RESPONSABILITE CIVILE CHOSES INANIMEES ARTICLE 1384 DU CODE CIVIL RESPONSABILITE DE PLEIN DROIT EXONERATION CARACTERE IMPREVISIBLE ET INEVITABLE NECESSITE DE SE FONDER SUR LES CIRCONSTANCES EXACTES DE L'ACCIDENT.

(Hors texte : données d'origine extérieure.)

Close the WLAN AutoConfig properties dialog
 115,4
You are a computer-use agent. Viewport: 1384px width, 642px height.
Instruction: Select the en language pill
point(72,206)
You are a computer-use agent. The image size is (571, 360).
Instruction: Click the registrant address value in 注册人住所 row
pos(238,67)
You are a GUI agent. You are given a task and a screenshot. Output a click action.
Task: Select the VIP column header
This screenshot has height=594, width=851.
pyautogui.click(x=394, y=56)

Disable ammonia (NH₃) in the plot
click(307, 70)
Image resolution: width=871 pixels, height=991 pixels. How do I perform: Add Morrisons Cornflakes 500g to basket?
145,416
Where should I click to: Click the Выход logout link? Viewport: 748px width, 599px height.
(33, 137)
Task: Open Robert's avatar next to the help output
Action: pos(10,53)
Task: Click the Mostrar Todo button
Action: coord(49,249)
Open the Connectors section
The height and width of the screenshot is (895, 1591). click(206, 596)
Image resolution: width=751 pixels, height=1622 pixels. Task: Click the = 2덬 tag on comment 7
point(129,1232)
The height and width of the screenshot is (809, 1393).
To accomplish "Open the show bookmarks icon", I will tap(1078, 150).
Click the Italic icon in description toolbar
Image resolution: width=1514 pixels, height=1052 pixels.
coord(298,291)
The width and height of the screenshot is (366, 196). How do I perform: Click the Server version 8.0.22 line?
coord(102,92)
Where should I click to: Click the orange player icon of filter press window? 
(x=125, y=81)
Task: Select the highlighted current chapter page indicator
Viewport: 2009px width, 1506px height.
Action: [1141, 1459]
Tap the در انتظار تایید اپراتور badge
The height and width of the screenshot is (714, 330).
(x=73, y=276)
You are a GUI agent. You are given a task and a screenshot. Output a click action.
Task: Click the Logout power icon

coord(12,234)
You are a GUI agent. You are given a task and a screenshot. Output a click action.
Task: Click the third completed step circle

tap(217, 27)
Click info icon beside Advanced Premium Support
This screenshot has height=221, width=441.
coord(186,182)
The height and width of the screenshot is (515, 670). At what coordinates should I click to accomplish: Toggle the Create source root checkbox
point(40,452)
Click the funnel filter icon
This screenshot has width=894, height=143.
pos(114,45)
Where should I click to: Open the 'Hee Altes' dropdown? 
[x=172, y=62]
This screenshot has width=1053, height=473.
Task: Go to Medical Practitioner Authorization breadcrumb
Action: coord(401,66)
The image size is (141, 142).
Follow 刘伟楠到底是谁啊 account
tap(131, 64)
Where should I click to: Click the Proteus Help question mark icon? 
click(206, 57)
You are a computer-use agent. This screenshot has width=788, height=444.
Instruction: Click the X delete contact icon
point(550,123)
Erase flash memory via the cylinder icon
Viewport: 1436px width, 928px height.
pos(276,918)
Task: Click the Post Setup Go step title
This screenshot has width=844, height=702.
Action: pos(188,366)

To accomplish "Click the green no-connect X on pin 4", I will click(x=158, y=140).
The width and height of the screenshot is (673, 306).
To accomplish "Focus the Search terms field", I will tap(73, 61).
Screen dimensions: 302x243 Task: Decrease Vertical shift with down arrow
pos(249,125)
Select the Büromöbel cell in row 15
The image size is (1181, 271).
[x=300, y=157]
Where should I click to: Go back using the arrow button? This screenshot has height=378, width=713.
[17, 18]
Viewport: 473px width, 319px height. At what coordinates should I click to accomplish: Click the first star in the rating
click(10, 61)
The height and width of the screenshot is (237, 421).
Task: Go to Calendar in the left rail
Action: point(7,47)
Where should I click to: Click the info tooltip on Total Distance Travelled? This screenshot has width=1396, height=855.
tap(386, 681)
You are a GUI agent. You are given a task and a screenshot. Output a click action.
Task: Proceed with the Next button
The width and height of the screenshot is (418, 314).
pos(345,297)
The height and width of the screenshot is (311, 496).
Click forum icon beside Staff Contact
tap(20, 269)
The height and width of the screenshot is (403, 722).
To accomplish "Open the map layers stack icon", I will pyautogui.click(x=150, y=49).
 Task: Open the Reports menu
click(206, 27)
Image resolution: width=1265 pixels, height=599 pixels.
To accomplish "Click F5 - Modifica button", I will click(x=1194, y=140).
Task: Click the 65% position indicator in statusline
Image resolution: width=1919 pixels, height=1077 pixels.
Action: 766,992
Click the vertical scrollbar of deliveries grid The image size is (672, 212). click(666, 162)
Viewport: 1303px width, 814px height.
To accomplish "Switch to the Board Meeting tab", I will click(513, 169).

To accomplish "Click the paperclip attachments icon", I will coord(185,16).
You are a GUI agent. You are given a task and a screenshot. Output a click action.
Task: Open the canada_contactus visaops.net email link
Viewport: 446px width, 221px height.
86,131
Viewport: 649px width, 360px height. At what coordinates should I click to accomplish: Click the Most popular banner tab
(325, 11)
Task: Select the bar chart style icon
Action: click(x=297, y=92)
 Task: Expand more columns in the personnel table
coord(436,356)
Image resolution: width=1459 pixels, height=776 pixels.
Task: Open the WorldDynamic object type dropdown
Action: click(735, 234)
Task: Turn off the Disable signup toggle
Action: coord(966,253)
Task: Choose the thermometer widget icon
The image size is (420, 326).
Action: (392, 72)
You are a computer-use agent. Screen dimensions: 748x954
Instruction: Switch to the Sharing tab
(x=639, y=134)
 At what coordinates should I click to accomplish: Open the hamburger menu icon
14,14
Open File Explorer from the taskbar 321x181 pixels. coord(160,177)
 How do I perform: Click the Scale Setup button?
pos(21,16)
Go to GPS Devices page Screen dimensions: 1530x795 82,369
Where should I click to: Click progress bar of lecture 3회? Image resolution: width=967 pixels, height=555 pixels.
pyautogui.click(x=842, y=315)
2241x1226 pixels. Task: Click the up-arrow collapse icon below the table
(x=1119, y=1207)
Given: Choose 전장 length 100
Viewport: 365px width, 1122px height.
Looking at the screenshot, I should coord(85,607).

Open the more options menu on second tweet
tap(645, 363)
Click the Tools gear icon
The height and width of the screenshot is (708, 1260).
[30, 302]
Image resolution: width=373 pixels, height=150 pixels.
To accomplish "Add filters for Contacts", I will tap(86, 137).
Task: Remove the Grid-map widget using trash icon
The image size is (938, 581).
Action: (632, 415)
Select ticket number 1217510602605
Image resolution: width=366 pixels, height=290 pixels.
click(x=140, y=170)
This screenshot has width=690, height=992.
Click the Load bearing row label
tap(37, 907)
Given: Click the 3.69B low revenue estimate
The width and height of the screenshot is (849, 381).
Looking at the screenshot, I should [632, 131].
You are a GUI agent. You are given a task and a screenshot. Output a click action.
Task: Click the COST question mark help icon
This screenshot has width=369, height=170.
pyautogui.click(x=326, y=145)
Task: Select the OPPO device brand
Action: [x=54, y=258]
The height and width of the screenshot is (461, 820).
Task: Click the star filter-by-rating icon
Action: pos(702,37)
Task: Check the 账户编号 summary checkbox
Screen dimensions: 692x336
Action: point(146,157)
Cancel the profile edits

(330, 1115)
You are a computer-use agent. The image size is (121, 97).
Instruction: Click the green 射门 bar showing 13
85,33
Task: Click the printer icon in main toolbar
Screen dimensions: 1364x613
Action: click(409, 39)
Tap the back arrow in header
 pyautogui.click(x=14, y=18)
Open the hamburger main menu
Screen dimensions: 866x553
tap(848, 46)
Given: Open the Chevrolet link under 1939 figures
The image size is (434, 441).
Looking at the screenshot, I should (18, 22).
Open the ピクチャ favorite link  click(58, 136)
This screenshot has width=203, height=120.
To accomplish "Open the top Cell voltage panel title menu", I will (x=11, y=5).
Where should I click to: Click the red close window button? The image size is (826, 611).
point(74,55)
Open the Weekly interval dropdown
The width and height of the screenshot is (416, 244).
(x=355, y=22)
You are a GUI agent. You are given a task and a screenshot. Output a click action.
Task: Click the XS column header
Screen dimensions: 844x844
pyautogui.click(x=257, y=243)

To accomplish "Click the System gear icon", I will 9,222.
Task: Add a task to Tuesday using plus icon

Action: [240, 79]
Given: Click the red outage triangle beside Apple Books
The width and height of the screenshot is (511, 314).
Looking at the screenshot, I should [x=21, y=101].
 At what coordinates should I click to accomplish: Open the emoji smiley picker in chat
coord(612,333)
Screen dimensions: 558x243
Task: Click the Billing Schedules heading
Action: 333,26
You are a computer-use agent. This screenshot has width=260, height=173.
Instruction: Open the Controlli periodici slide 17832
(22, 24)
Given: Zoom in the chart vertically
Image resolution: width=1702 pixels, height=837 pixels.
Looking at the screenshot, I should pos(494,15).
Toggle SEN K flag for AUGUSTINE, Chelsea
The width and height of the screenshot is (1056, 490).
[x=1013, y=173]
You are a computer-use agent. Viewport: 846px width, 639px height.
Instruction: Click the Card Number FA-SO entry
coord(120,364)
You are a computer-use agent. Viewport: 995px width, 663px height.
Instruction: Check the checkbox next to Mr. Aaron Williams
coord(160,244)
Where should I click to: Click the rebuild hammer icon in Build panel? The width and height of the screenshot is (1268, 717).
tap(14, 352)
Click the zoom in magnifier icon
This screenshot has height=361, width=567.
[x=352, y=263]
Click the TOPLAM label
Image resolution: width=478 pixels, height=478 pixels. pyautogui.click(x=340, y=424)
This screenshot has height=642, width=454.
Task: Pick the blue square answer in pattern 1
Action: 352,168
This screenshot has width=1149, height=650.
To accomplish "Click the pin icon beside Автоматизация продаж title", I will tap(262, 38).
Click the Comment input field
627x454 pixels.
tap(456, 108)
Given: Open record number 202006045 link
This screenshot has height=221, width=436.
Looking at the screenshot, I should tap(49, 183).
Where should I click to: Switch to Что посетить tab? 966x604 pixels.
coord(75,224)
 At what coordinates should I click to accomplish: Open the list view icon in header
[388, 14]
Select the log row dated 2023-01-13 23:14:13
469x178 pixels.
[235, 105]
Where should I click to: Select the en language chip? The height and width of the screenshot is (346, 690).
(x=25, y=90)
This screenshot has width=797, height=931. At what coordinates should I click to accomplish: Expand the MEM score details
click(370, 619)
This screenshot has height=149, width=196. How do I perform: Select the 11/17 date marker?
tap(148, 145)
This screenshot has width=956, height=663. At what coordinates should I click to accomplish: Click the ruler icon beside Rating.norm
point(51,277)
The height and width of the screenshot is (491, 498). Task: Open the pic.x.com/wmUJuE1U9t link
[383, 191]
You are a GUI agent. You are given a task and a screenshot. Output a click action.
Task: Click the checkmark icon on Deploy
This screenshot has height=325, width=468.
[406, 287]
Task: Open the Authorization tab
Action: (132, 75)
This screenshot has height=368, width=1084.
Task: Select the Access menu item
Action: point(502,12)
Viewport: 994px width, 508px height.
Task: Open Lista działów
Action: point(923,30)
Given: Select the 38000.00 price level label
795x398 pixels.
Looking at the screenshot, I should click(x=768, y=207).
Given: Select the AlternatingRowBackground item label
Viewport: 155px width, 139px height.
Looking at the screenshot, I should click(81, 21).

NE DONNENT PAS DE BASE A LEUR DECISION DECLARANT LE GARDIEN D'UN CAMION-REMORQUE PARTIELLEMENT RESPONSABLE DU DOMMAGE CAUSE A UN CYCLOMOTORISTE - AU COURS DE SON DEPASSEMENT - LES JUGES QUI - APRES AVOIR CONSTATE QUE LE CYCLOMOTORISTE AVAIT FAIT UN ECART A GAUCHE - LORSQUE LA ROUE ARRIERE DROITE DE LA REMORQUE ARRIVAIT A SA HAUTEUR ENONCENT D'UNE PART QU'IL N'ETAIT NULLEMENT IMPREVISIBLE QU'UN CYCLOMOTORISTE EN RAISON DES LEGERES BOSSES DE LA ROUTE FASSE UN ECART A DROITE OU A GAUCHE ET D'AUTRE PART QUE - SI LE CAMIONNEUR N'AVAIT PAS EU UNE LIGNE JAUNE A FRANCHIR - IL EUT LAISSE UN PLUS GRAND ECART ENTRE SON VEHICULE ET LE CYCLOMOTORISTE - CE QUI EUT EVITE L'ACCIDENT.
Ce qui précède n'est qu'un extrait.